Problem requirements.
Copy out word for word the stretch of items from the line containing "You are a GUI" through the line containing "(1135, 176)". Leave the pictures out of your copy.

Record list.
[START]

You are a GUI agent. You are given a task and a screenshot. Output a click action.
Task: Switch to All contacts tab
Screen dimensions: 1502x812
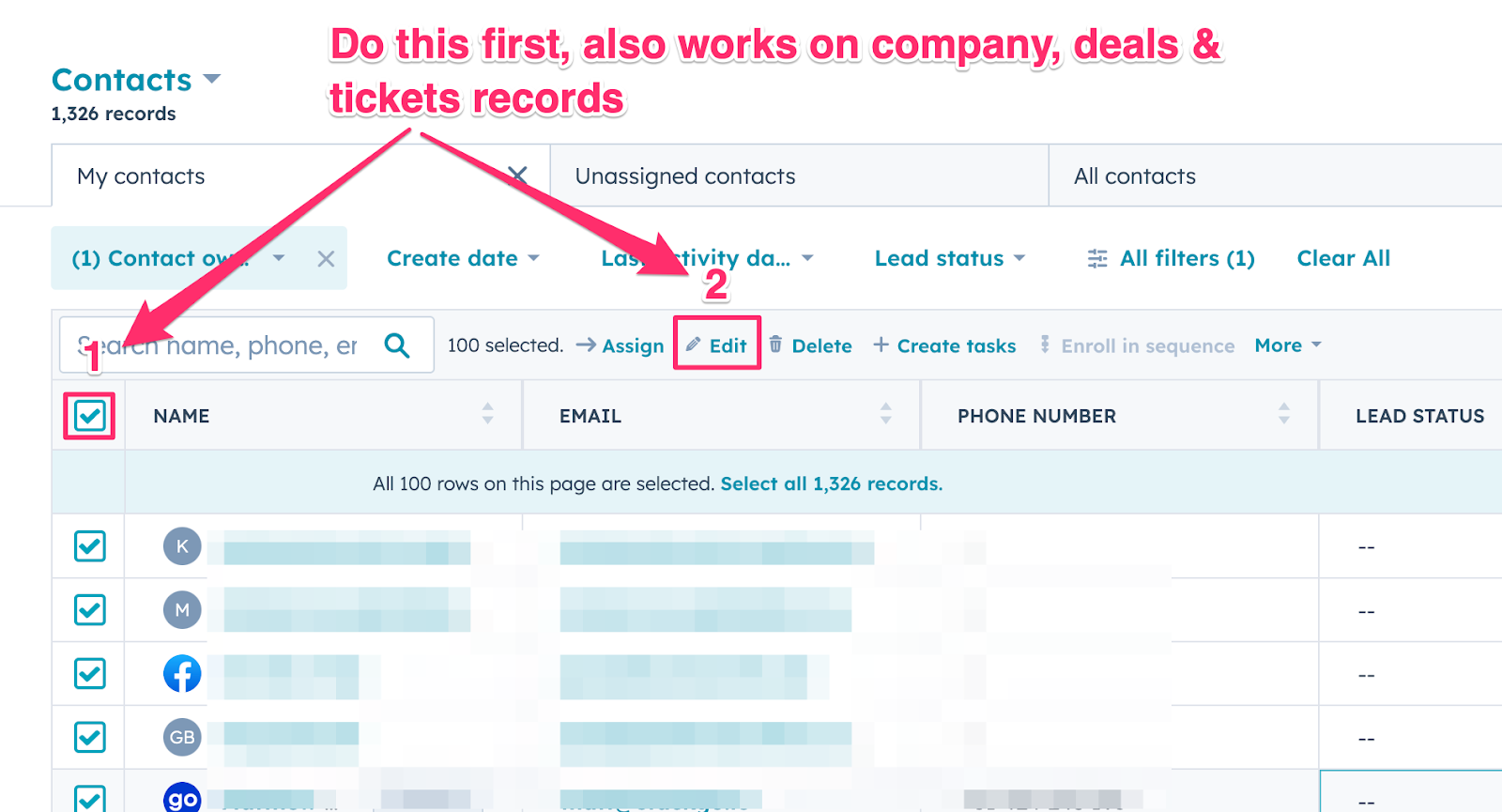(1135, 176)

[END]
[START]

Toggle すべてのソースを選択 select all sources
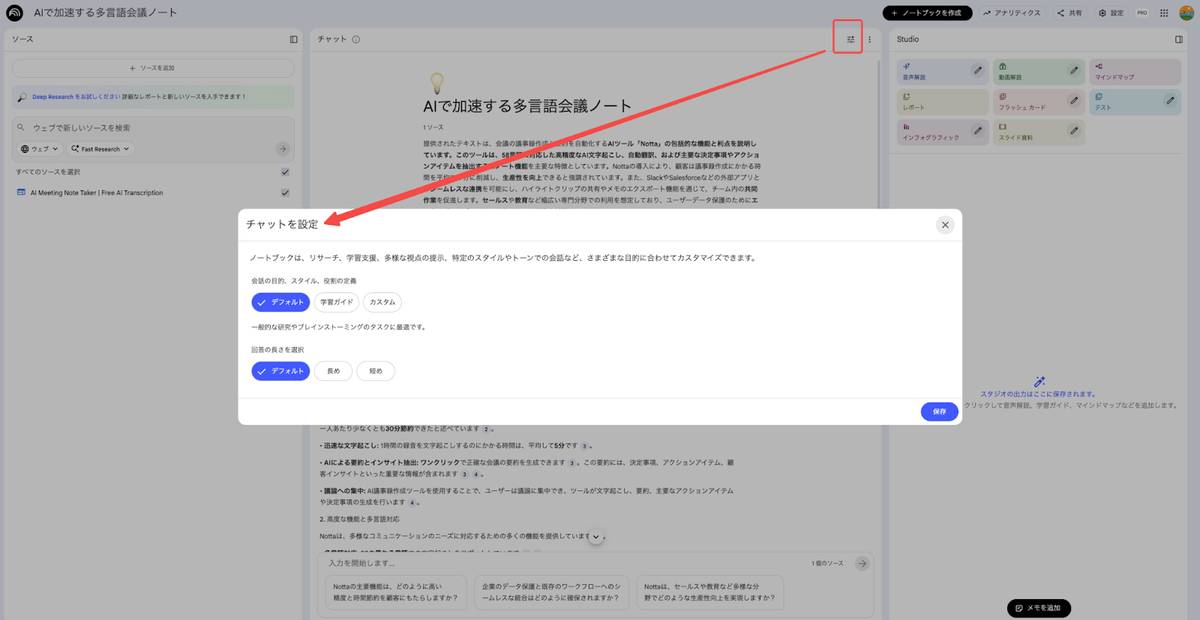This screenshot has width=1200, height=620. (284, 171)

[END]
[START]

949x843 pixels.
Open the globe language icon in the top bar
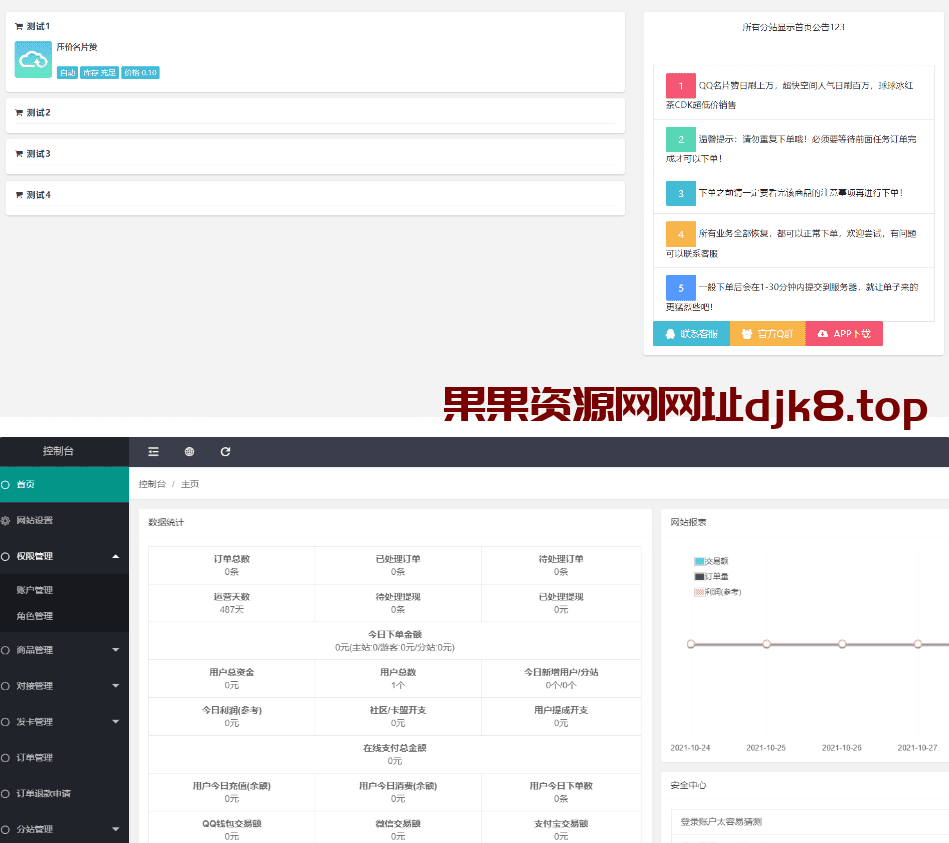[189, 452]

[END]

Full response.
You are a GUI agent. You are given a task and a screenshot. Output a click action.
Task: Switch to All contacts tab
Screen dimensions: 1502x812
(1135, 176)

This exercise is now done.